El interior de la Cueva de los Moros de Pastrana |
Un
viaje rápido y apasionante a uno de los lugares con más fuerza (magnética y
vital) de la Alcarria. De este lugar, situado a pocos kilómetros de Pastrana,
solo existen teorías que tratan de explicarlo, breves líneas en un par de
artículos periodísticos, y el asombro sin límites de quienes ha conseguido
entrar y pasear por sus enormes galerías. La realidad va mucho más allá.
Un
capítulo del libro “Lugares de Poder” escrito por Juan Ignacio Cuesta Millán, un
artículo de Pedro Aguilar del 2002, y esto que escribí yo mismo en Nueva
Alcarria de mayo de 2004, es lo único que hasta ahora consta como testigo
escrito de una de las maravillas de la Alcarria.
Aquí
rememora mi descubrimiento del lugar. Una fresca mañana de primavera, y tras
preguntar aquí y allí a las gentes de Pastrana, los viajeros consiguieron llegar
hasta la entraña de la tierra donde se alberga uno de los espacios más
espectaculares de nuestra región. Es la llamada “Cueva de los Moros”, en
término de Pastrana. Una cueva que es sin duda el más grande y espectacular de
los espacios subterráneos que encontramos en nuestra provincia, hecho por el
hombre, y con unos significados que, aunque arcanos, se antojan de la mayor
importancia.
La
Cueva de los Hermanicos en Peñalver, la cueva de los judíos en Mondéjar, la
cueva del Beato en Cifuentes, o las cuevas y eremitorios de los franciscanos en
la Salceda de Tendilla o de Bolarque no son sino mínimos espacios sin
importancia al lado de esta cueva pastranera. El único conjunto que puede
parangonarse a él, y sin duda mayor y más suculento en historia y
trascendencias, es el cavernamen de Sopetrán, que está esperando nuestra visita
detenida.

_EJERCICIO BREVE 1_
Resuma en dos oraciones el texto sobre la Cueva de los Moros de Pastrana.
_EJERCICIO BREVE 2_
Extraiga del texto sobre la Cueva de los Moros de Pastrana el fragmento comprendido entre "El interior de" y "mucho más allá.", ambos incluidos.
_EJERCICIO BREVE 3_
Escriba la continuación del texto sobre la Cueva de los Moros de Pastrana a partir de su última oración.
El listado que sigue constituye un material independiente del texto.

_DATOS_
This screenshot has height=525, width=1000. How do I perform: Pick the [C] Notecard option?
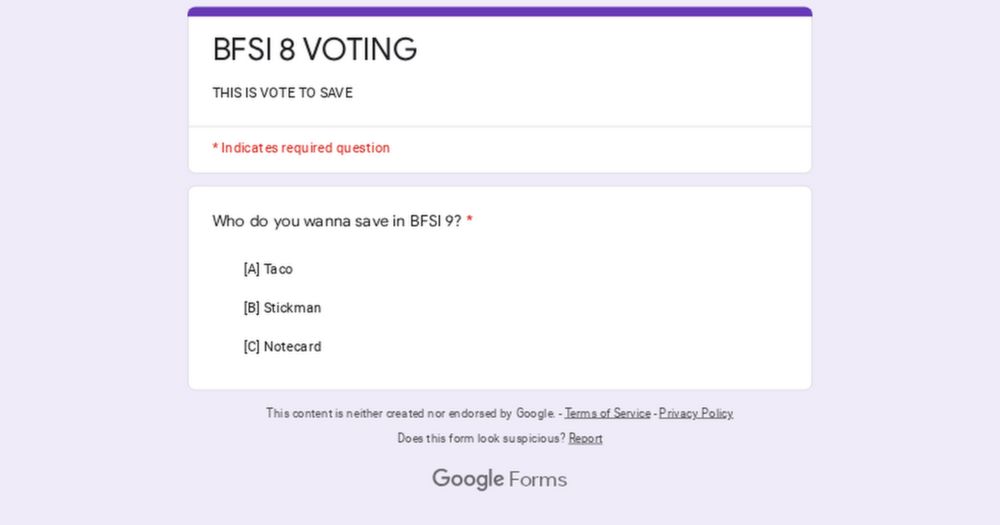pos(282,347)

_RESPUESTA ESCRITA 1_
La Cueva de los Moros, situada a pocos kilómetros de Pastrana, se presenta como el más grande y espectacular de los espacios subterráneos hechos por el hombre en la provincia, y sobre ella solo existen teorías y unos pocos testimonios escritos. Otras cuevas de la zona, como la de los Hermanicos en Peñalver o la del Beato en Cifuentes, resultan mínimas a su lado, y solo el cavernamen de Sopetrán puede compararse con ella.

_RESPUESTA ESCRITA 2_
El interior de la Cueva de los Moros de Pastrana |
Un
viaje rápido y apasionante a uno de los lugares con más fuerza (magnética y
vital) de la Alcarria. De este lugar, situado a pocos kilómetros de Pastrana,
solo existen teorías que tratan de explicarlo, breves líneas en un par de
artículos periodísticos, y el asombro sin límites de quienes ha conseguido
entrar y pasear por sus enormes galerías. La realidad va mucho más allá.

_RESPUESTA ESCRITA 3_
El exterior de la Cueva de los Moros de Pastrana |
Una catedral tallada en la roca
Es
curioso que la distancia entre el gran roquedal bañado por el Arlés donde se
levanta el Convento (hoy hotel hospedería) de San Pedro, y esta Cueva de los
Moros, es escasamente de 500 metros. En San Pedro fundó Santa Teresa convento
de carmelitas, y allí, en sus cuevas talladas en la roca, oraron y vivieron
hombres de alma recia como San Juan de la Cruz o fray José de la Virgen (el
Santo Sordo). Libros y apologías de tono carmelitano han escrito largo y
tendido de estas cuevas, y hoy se enseñan a los turistas bien cuidadas y con
sus respectivos carteles puestos a la entrada, explicando qué fueron y lo que
significaron.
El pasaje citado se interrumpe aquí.